Required action: When you return the entries, keep every word and mark exactly as it is.

------------

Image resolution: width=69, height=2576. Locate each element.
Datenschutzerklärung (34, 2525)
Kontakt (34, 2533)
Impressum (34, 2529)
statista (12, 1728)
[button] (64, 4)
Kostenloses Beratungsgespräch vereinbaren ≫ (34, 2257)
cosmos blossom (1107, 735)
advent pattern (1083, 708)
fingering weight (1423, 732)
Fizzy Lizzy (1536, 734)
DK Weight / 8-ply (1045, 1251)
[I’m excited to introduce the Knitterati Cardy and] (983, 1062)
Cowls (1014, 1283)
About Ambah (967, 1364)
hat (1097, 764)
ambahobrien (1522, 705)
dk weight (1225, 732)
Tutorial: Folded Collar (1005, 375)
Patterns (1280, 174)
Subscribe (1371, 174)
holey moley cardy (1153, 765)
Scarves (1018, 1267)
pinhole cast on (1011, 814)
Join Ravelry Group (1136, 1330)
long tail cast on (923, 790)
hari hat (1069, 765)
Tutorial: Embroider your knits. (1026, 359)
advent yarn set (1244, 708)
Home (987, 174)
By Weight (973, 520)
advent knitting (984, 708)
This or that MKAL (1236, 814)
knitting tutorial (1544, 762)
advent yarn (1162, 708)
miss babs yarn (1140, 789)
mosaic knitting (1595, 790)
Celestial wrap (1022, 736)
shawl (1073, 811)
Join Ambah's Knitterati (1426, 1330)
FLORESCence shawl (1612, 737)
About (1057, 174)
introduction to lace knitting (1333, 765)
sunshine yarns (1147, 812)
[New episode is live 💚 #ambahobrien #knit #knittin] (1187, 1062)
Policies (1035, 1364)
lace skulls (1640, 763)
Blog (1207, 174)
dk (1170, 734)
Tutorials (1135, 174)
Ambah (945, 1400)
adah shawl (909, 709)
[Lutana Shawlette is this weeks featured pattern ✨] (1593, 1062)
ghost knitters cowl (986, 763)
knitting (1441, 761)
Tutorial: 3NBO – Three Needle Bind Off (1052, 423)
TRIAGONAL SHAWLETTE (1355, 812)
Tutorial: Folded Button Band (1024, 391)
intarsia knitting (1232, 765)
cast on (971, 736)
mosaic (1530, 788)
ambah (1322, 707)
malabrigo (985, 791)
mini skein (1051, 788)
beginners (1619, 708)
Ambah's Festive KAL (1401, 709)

------------

Output of the task:
Image resolution: width=69, height=2576. Locate each element.
Datenschutzerklärung (34, 2525)
Kontakt (34, 2533)
Impressum (34, 2529)
statista (12, 1728)
[button] (64, 4)
Kostenloses Beratungsgespräch vereinbaren ≫ (34, 2257)
cosmos blossom (1107, 735)
advent pattern (1083, 708)
fingering weight (1423, 732)
Fizzy Lizzy (1536, 734)
DK Weight / 8-ply (1045, 1251)
[I’m excited to introduce the Knitterati Cardy and] (983, 1062)
Cowls (1014, 1283)
About Ambah (967, 1364)
hat (1097, 764)
ambahobrien (1522, 705)
dk weight (1225, 732)
Tutorial: Folded Collar (1005, 375)
Patterns (1280, 174)
Subscribe (1371, 174)
holey moley cardy (1153, 765)
Scarves (1018, 1267)
pinhole cast on (1011, 814)
Join Ravelry Group (1136, 1330)
long tail cast on (923, 790)
hari hat (1069, 765)
Tutorial: Embroider your knits. (1026, 359)
advent yarn set (1244, 708)
Home (987, 174)
By Weight (973, 520)
advent knitting (984, 708)
This or that MKAL (1236, 814)
knitting tutorial (1544, 762)
advent yarn (1162, 708)
miss babs yarn (1140, 789)
mosaic knitting (1595, 790)
Celestial wrap (1022, 736)
shawl (1073, 811)
Join Ambah's Knitterati (1426, 1330)
FLORESCence shawl (1612, 737)
About (1057, 174)
introduction to lace knitting (1333, 765)
sunshine yarns (1147, 812)
[New episode is live 💚 #ambahobrien #knit #knittin] (1187, 1062)
Policies (1035, 1364)
lace skulls (1640, 763)
Blog (1207, 174)
dk (1170, 734)
Tutorials (1135, 174)
Ambah (945, 1400)
adah shawl (909, 709)
[Lutana Shawlette is this weeks featured pattern ✨] (1593, 1062)
ghost knitters cowl (986, 763)
knitting (1441, 761)
Tutorial: 3NBO – Three Needle Bind Off (1052, 423)
TRIAGONAL SHAWLETTE (1355, 812)
Tutorial: Folded Button Band (1024, 391)
intarsia knitting (1232, 765)
cast on (971, 736)
mosaic (1530, 788)
ambah (1322, 707)
malabrigo (985, 791)
mini skein (1051, 788)
beginners (1619, 708)
Ambah's Festive KAL (1401, 709)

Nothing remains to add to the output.